Zwingende Voraussetzung für die Beantragung von Fördermitteln überhaupt sei jedoch der Nachweis über die Erbringung des Eigenanteils bei der Umsetzung. Der Fördersatz für Herzogenrath liege in 2015 bei 70 Prozent, Rodas Eigenanteil somit bei 30 Prozent.

Hier bleibe abzuklären, welche Möglichkeiten zur Finanzierung dieser Summe innerhalb eines Nothaushalts bestünden. Förderanträge seien bis Ende 2015 abzugeben, um in 2016 Mittel zu erhalten. Nach den Sommerferien soll es ein weiteres Gespräch in Köln geben, um das Konzept vorzustellen und Anträge abzustimmen.

Die Arbeitsgruppe „Entwicklungsziele Herzogenrath-Mitte“ hat derweil eine Ortsbegehung vorgenommen zwecks Ausarbeitung einer Liste mit kurzfristig „ohne Förderung umsetzbaren Verschönerungsmaßnahmen zur Attraktivierung des Stadtzentrums“. Ein Großteil der Vorschläge umfasste Maßnahmen wie das Bepflanzen von Beeten und Anbringen von Blumenschmuck, die Reinigung der Straßen und Plätze von Müll sowie die Instandsetzung verschmutzter oder beschädigter Anlagen wie Bushaltestellen, Stromkästen etc.

Auch Hausfassaden im Visier

Unattraktive Hausfassaden sind ebenso ins Visier geraten wie der „desolate“ Zustand des Parkhauses Albert-Steiner-Straße.
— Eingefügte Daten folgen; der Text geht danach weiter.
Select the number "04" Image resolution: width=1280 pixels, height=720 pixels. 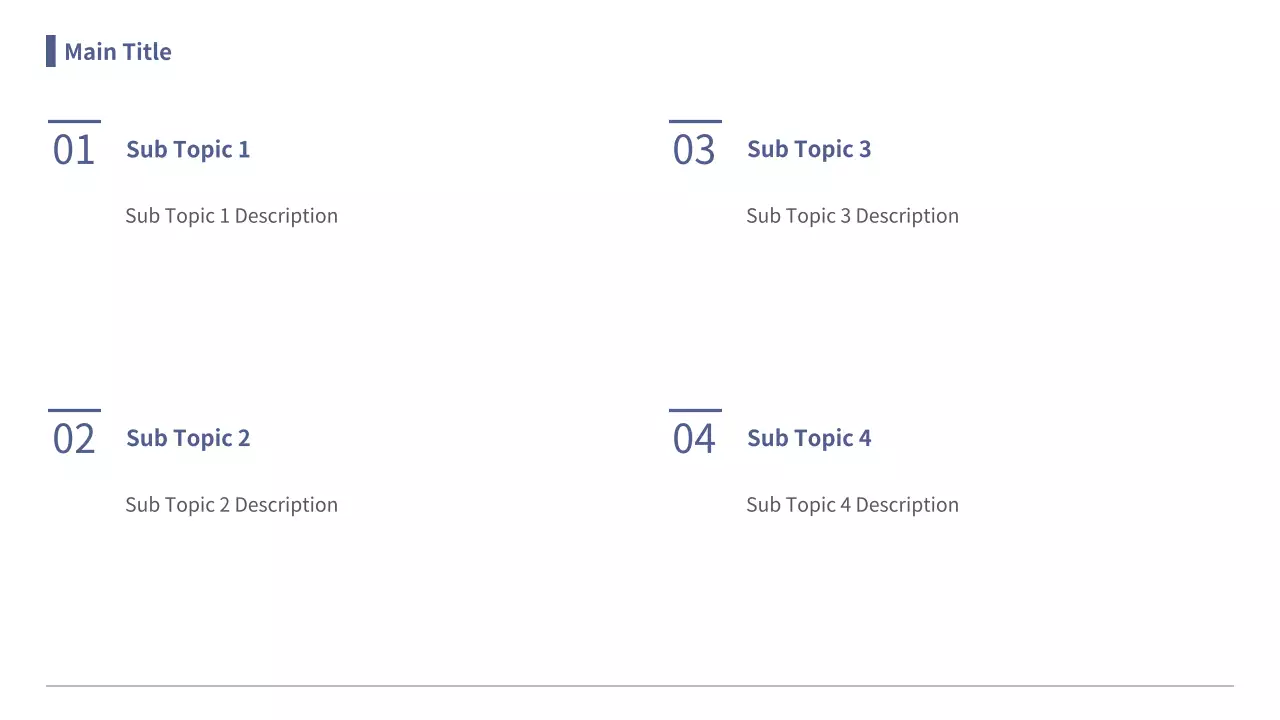coord(694,439)
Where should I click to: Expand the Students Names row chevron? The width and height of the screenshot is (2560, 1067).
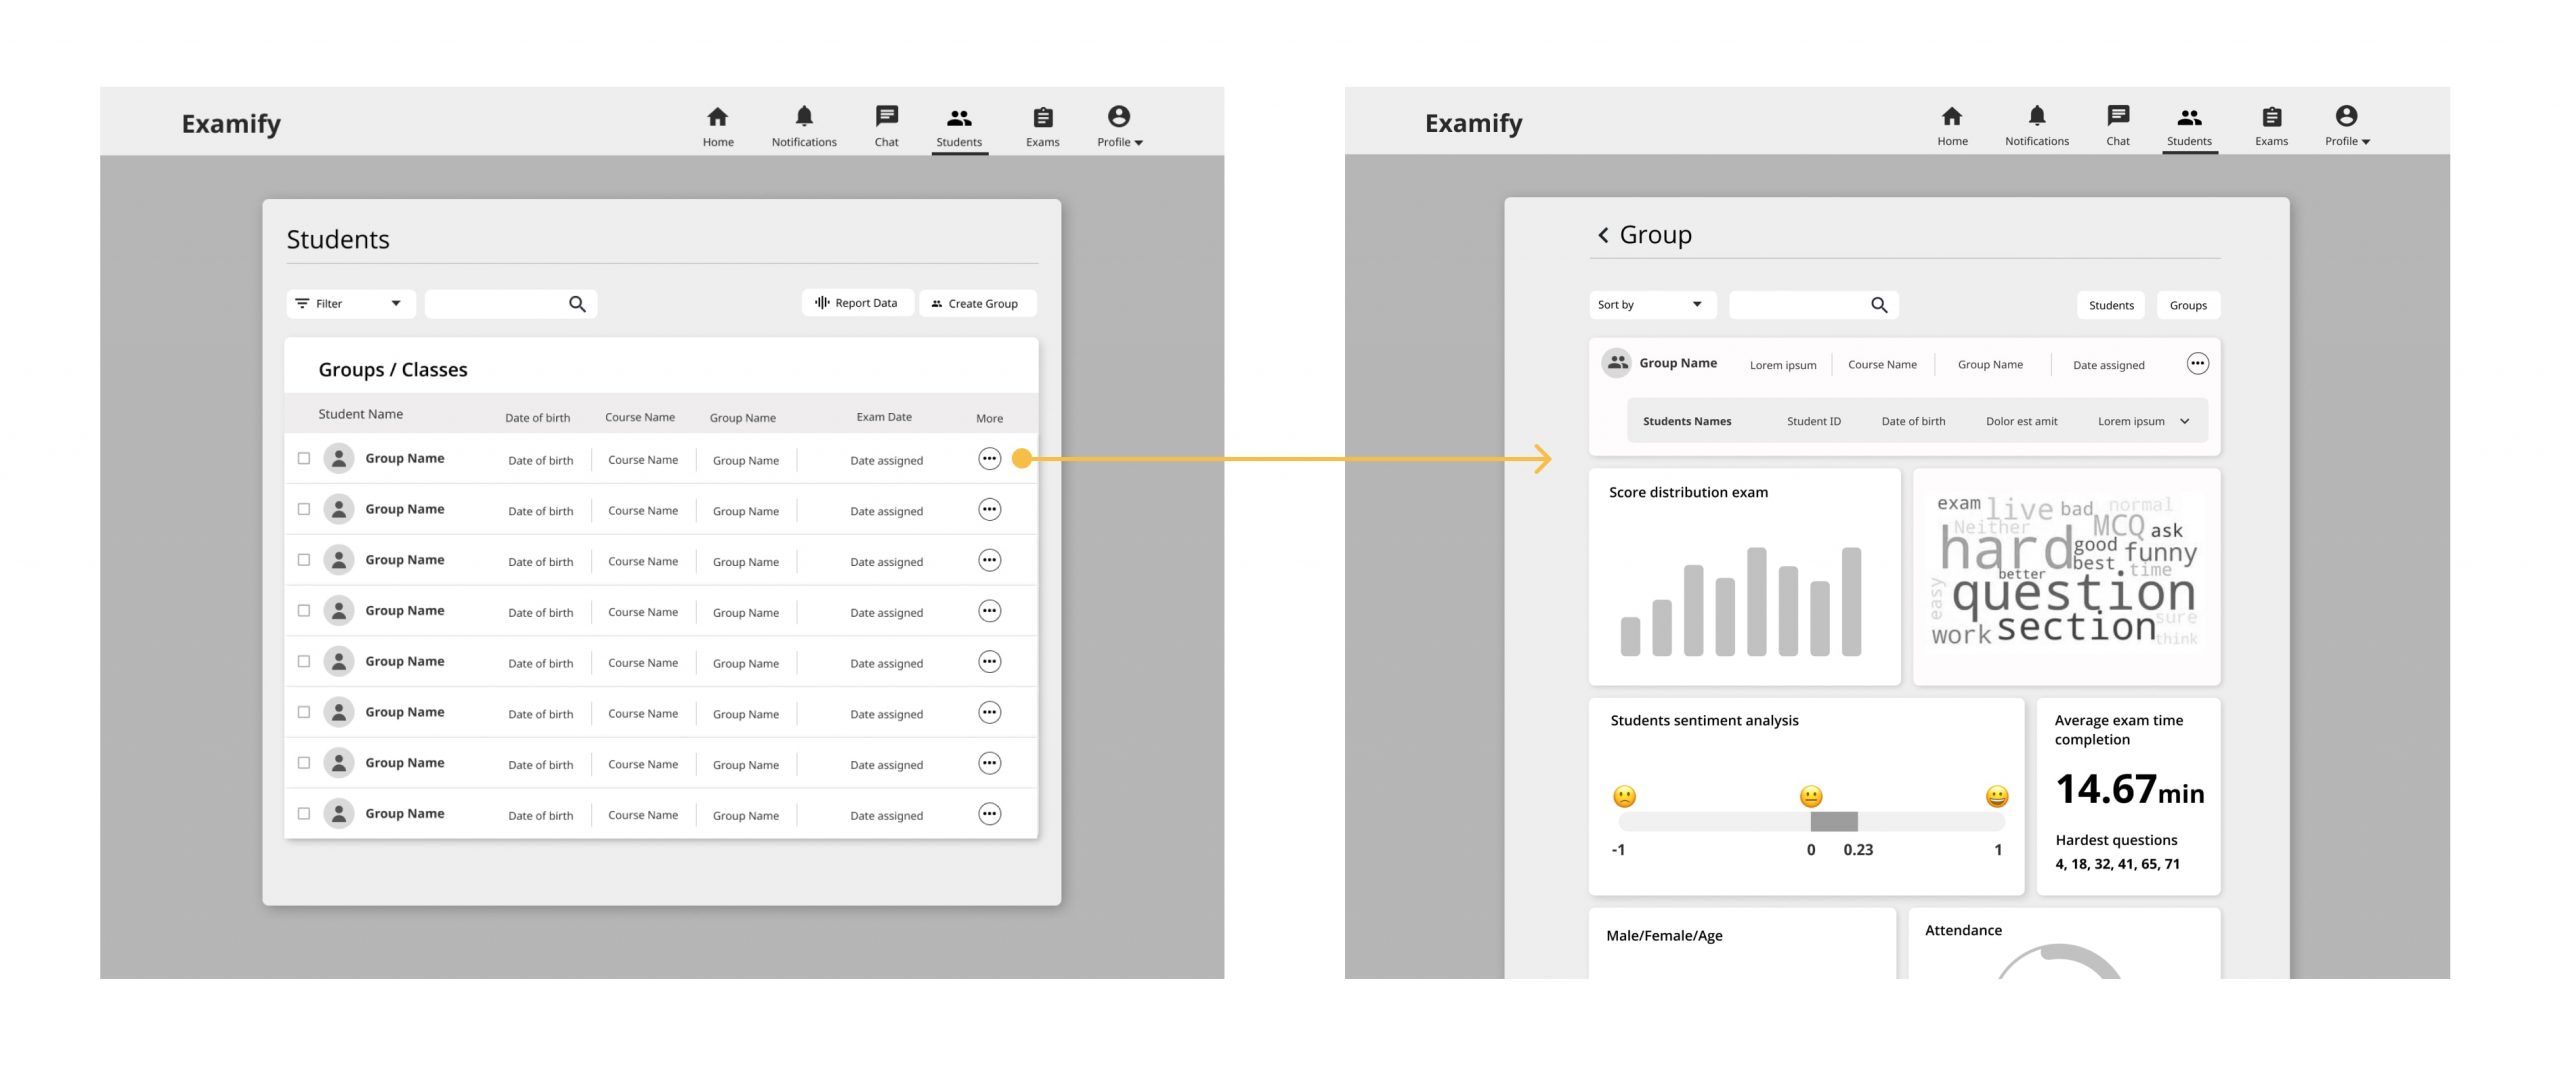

Auch die negative Wirkung verschiedenartiger „Straßenmöblierung“ und Fahrbahnbeläge in unmittelbarer Nähe zueinander fiel auf.

Der Fachbereich 4 prüfe derzeit Umsetzbarkeit und Zuständigkeit dieser Vorschläge und inwieweit auch die Bürger bei diesen Verschönerungsmaßnahmen mit einbezogen werden können. Die politischen Gremien würden alsbald über die Ergebnisse informiert.